O governo canadense tem apoiado fortemente a continuidade da operação do Oleoduto da Linha  5. O Canadá buscou intervir citando um tratado de oleodutos com os Estados Unidos  de 1977   que, entre outras disposições, proíbe uma “autoridade pública no território de qualquer um dos países” de instituir “quaisquer medida que tenham a intenção de impedir, desviar, redirecionar ou interferir de qualquer forma na transmissão de hidrocarbonetos em trânsito”. Em outubro de 2021, o Canadá  anunciou  que estava invocando formalmente a cláusula de resolução de disputas do tratado em relação ao Oleoduto 5. Autoridades canadenses e americanas têm estado  envolvidas em negociações contínuas sobre a disputa do tratado, mas os detalhes não foram divulgados publicamente.

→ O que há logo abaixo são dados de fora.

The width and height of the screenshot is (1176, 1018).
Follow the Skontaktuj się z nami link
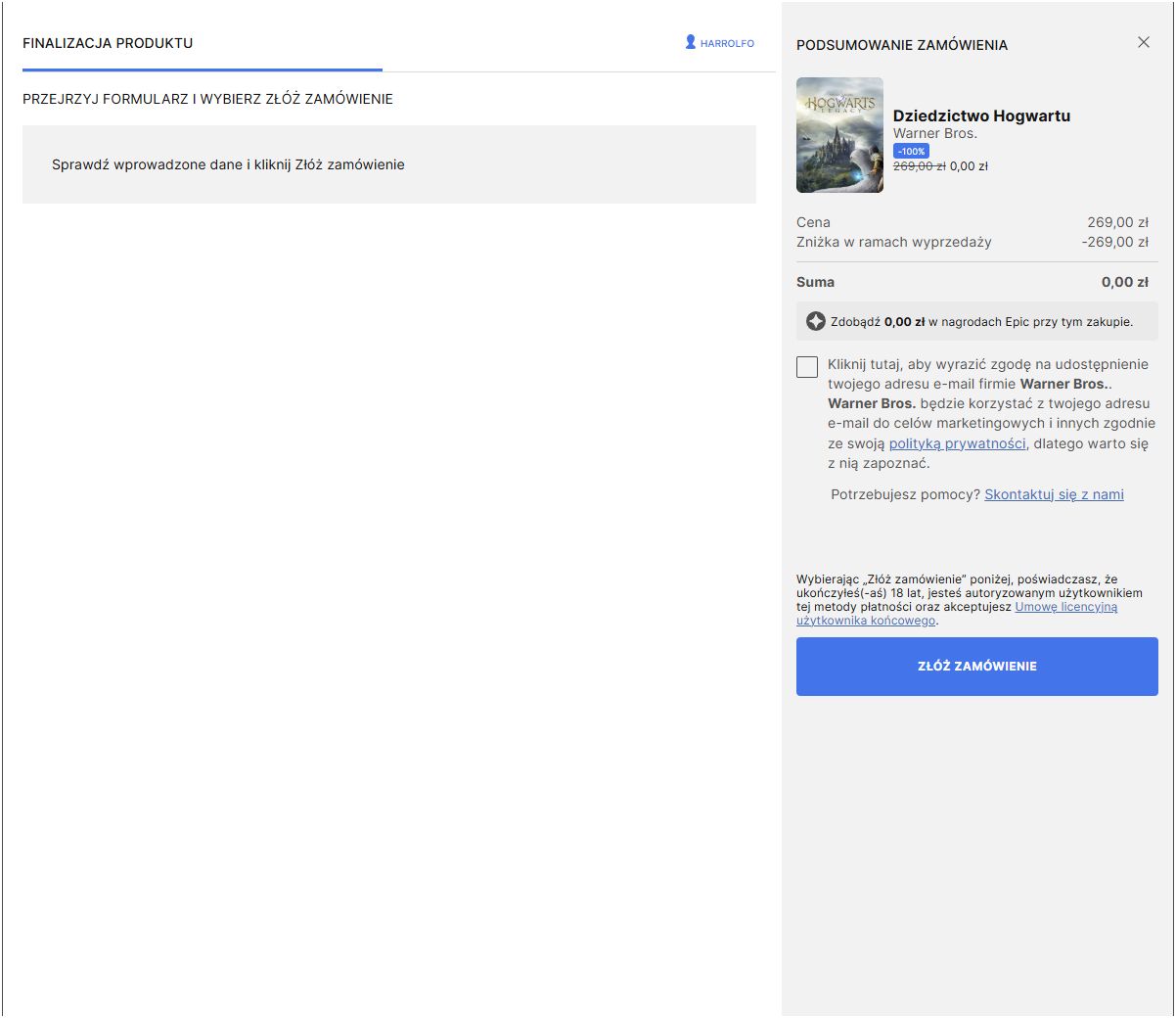pyautogui.click(x=1054, y=494)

Para lembrar, a Linha 5 é um oleoduto de 30 polegadas de diâmetro e 1.200 quilômetros de extensão, pertencente à  canadense Enbridge que transporta petróleo bruto e líquidos de gás natural da cidade de  Superior,  para Sarnia, no Canadá.  Um trecho fundamental do Oleoduto da Linha  5 é uma travessia subaquática no Estreito de Mackinac — entre as penínsulas superior e inferior de Michigan — onde atravessa o leito do lago. Essa travessia tem sido motivo de preocupação ambiental devido ao risco de um derramamento de petróleo, que seria o pior cenário nos Grandes Lagos. Outro trecho importante atravessa a Reserva Indígena de Bad River, no norte de Wisconsin, onde também existem preocupações ambientais.

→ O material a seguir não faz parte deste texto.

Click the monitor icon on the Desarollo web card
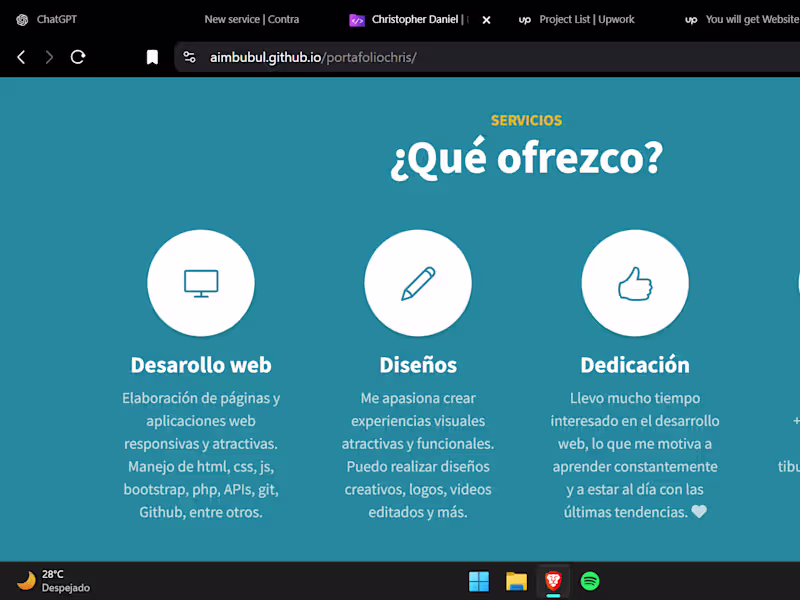point(200,283)
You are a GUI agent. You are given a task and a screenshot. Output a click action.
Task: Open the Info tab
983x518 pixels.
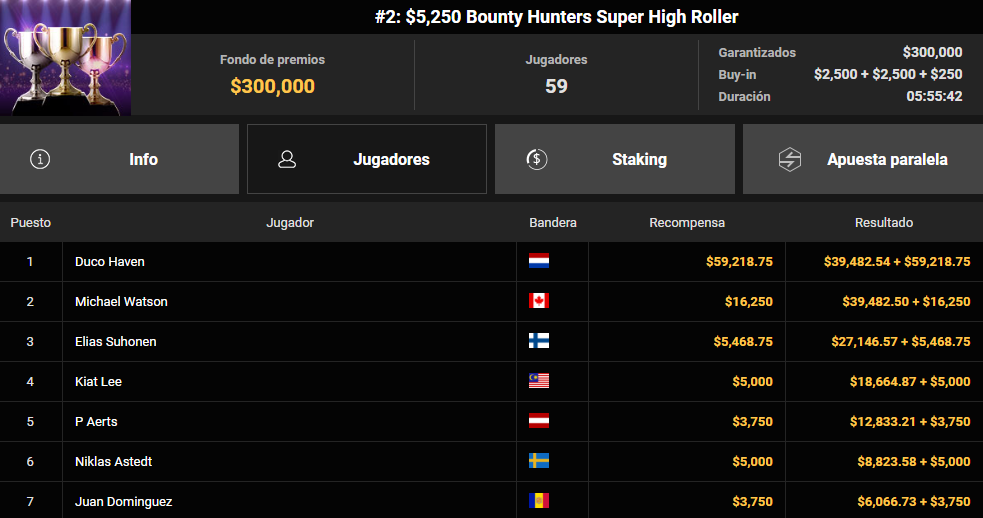119,159
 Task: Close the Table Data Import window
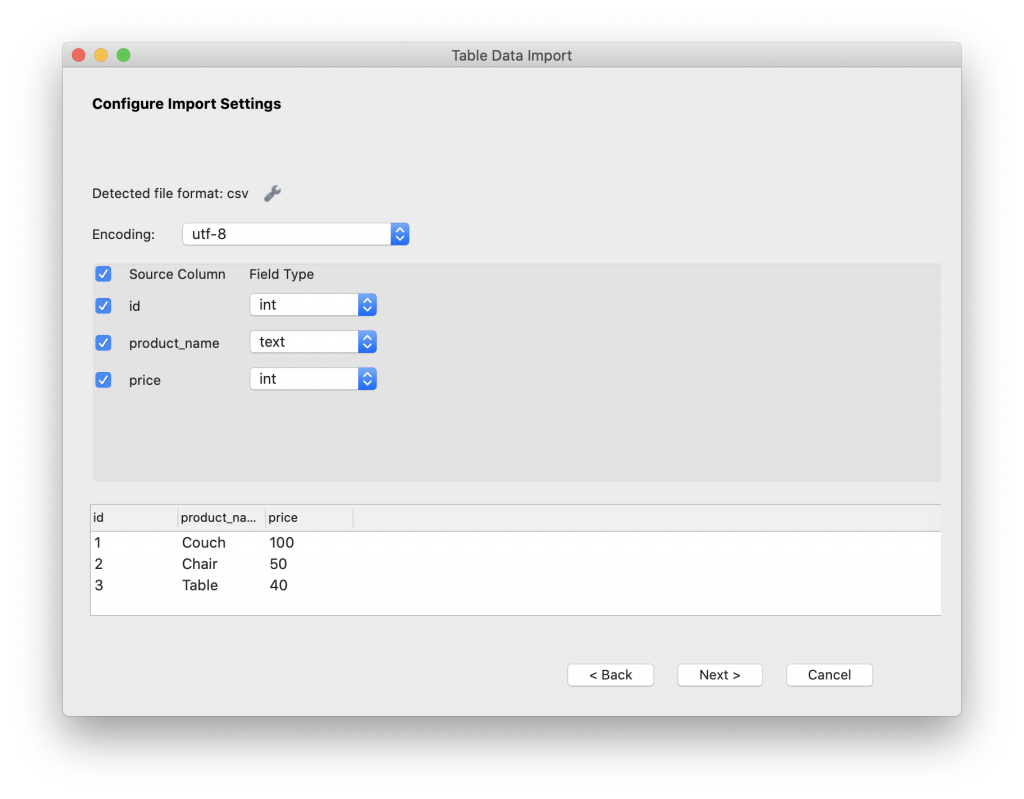[x=79, y=55]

Nos termos de diversos acordos estaduais, a Enbridge planeja substituir o trecho do gasoduto em Michigan por um novo, construído através de um túnel sob o leito do lago, e planeja redirecionar o trecho em Wisconsin ao redor da reserva indígena. Ambos os planos requerem aprovação federal. No entanto, o Estado de Michigan e grupos tribais, por diferentes razões, buscam o fechamento permanente do Oleoduto 5. A continuidade da operação do gasoduto é objeto de litígios, supervisão federal e uma disputa sobre um tratado entre os EUA e o Canadá.

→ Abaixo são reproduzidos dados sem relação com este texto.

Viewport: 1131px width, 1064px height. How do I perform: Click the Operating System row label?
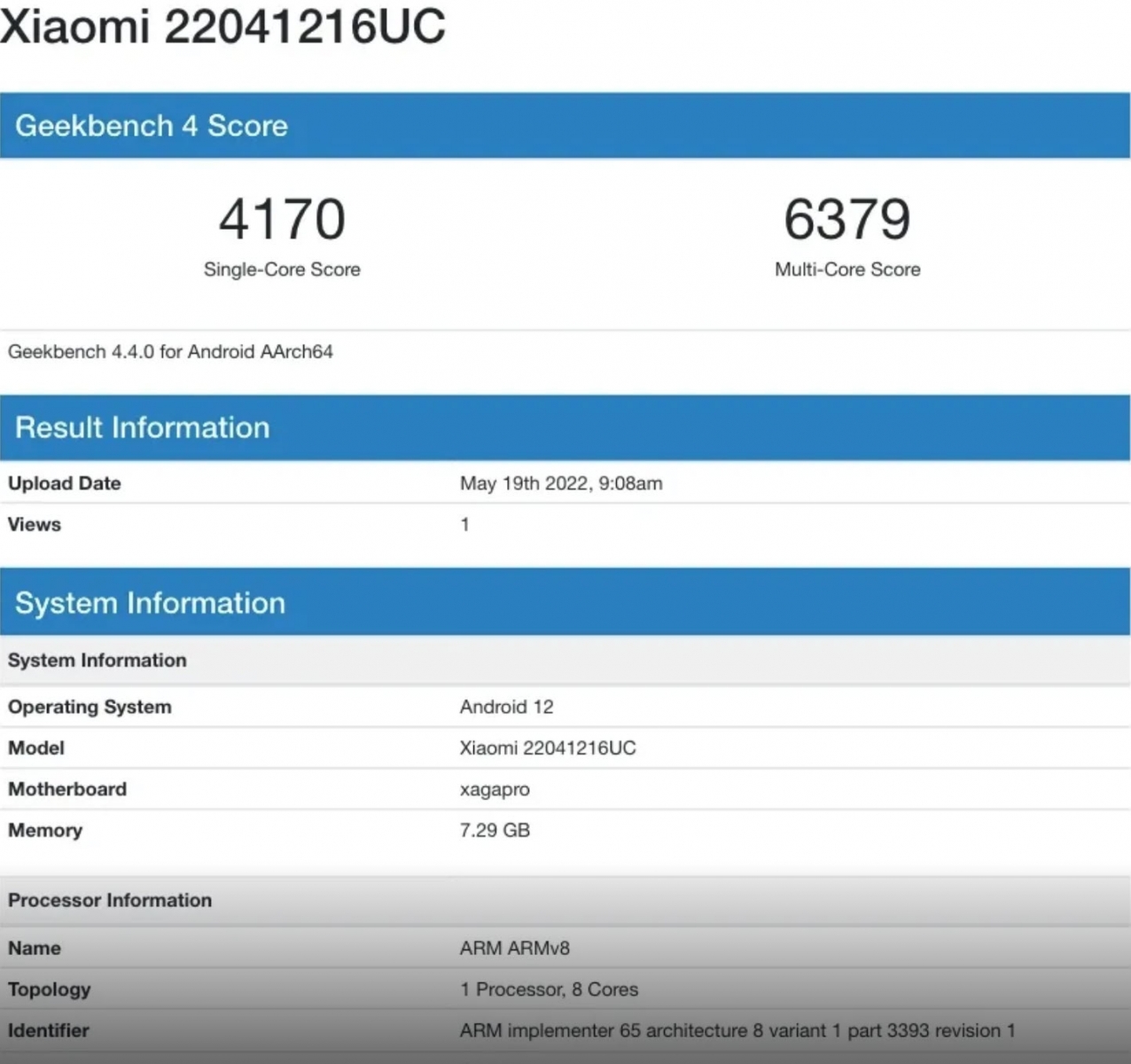pyautogui.click(x=90, y=707)
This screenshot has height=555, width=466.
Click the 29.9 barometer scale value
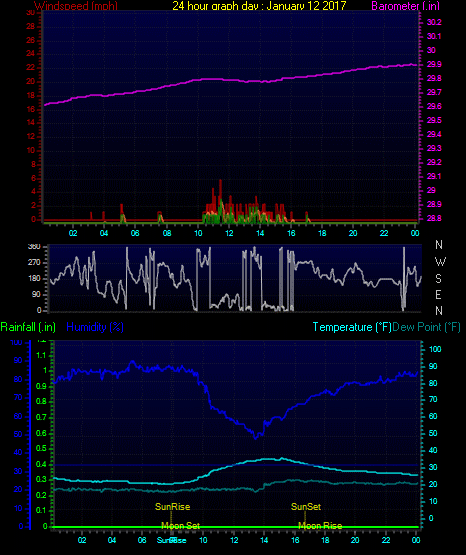tap(434, 64)
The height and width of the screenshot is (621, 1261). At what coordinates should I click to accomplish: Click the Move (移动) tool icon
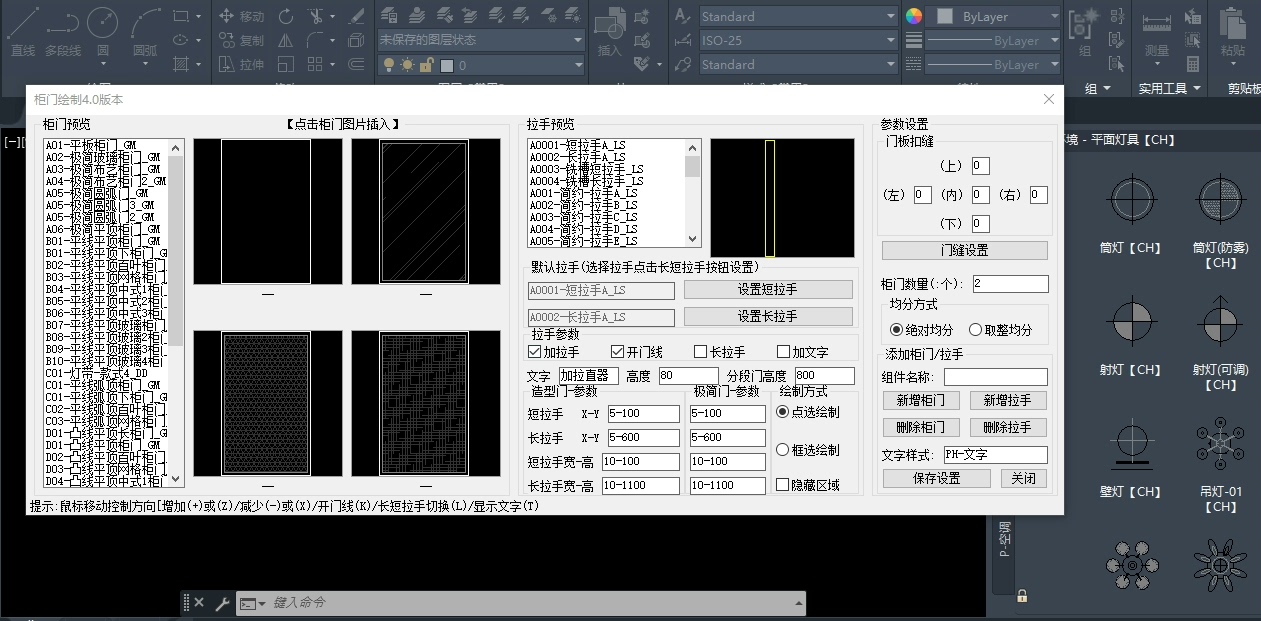(226, 16)

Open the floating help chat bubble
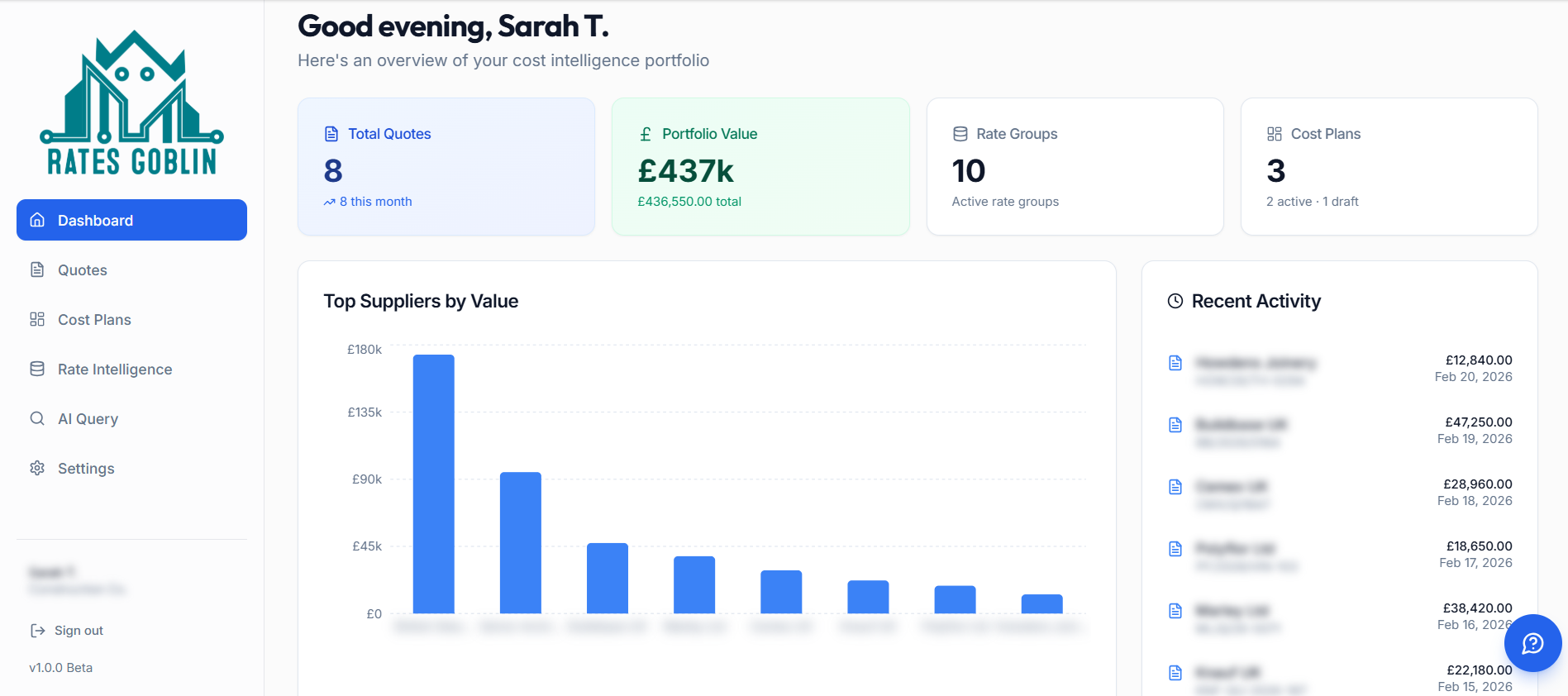coord(1532,643)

O Oleoduto 5 foi construído em 1953 como parte de um sistema de oleodutos    que ligava os campos de petróleo em Alberta, Canadá, às refinarias na região dos Grandes Lagos. Na época, Michigan concedeu à antecessora da Enbridge — a Lakehead Pipe Line Company — uma servidão de passagem para cruzar o Estreito de Mackinac. Em outubro de 2018, Michigan e a Enbridge firmaram um  acordo pelo qual a Enbridge construiria um túnel sob o estreito e substituiria o trecho existente do Oleoduto da linha 5 por um novo trecho que passaria pelo túnel. O acordo foi seguido por uma lei estadual    de dezembro de 2018  que criou a Autoridade do Corredor do Estreito de Mackinac, a qual, posteriormente, autorizou  a cessão dos direitos de servidão para a construção do túnel.

Experiência comprovada

O empresário brasileiro Paulo Fernandes, Presidente da Liderroll, está em conversações com os dirigentes da Enbridge, desde que a empresa lançou no mercado de dutos a tecnologia para lançamentos de oleodutos e gasodutos em ambientes confinados. A Liderroll participou de pelo menos três feiras especializadas em dutos  na cidade de Calgary, onde manteve diversas reuniões com os engenheiros canadenses e americanos. A Liderroll já tem experiência no assunto, sendo o maior desafio, até agora, o Túnel do Gastau, sob a Serra do mar, em São Paulo, com cinco quilômetros de comprimento, cinco metros de diâmetro e apenas a boca de entrada. A saída é feira por um Shaft. No caso norte-americano, o túnel de sete quilômetros de comprimento, 5 metros de diâmetro, mas um longo trecho em descida e outro em subida.

Paulo Fernandes (esquerda) diz que a empresa continua aguardando a definição da decisão da justiça dos Estados Unidos: “Precisamos ter paciência, porque o caso envolve ambientalistas e tribos indígenas, que fazem algumas reivindicações. Do ponto de vista técnico, nós temos a experiência para supervisionar a obra que deverá ser feita por uma parceira dos Estados Unidos e vencer mais este desafio, que será realmente muito grande. Mas estamos prontos e preparados para executar todas as operações necessárias.”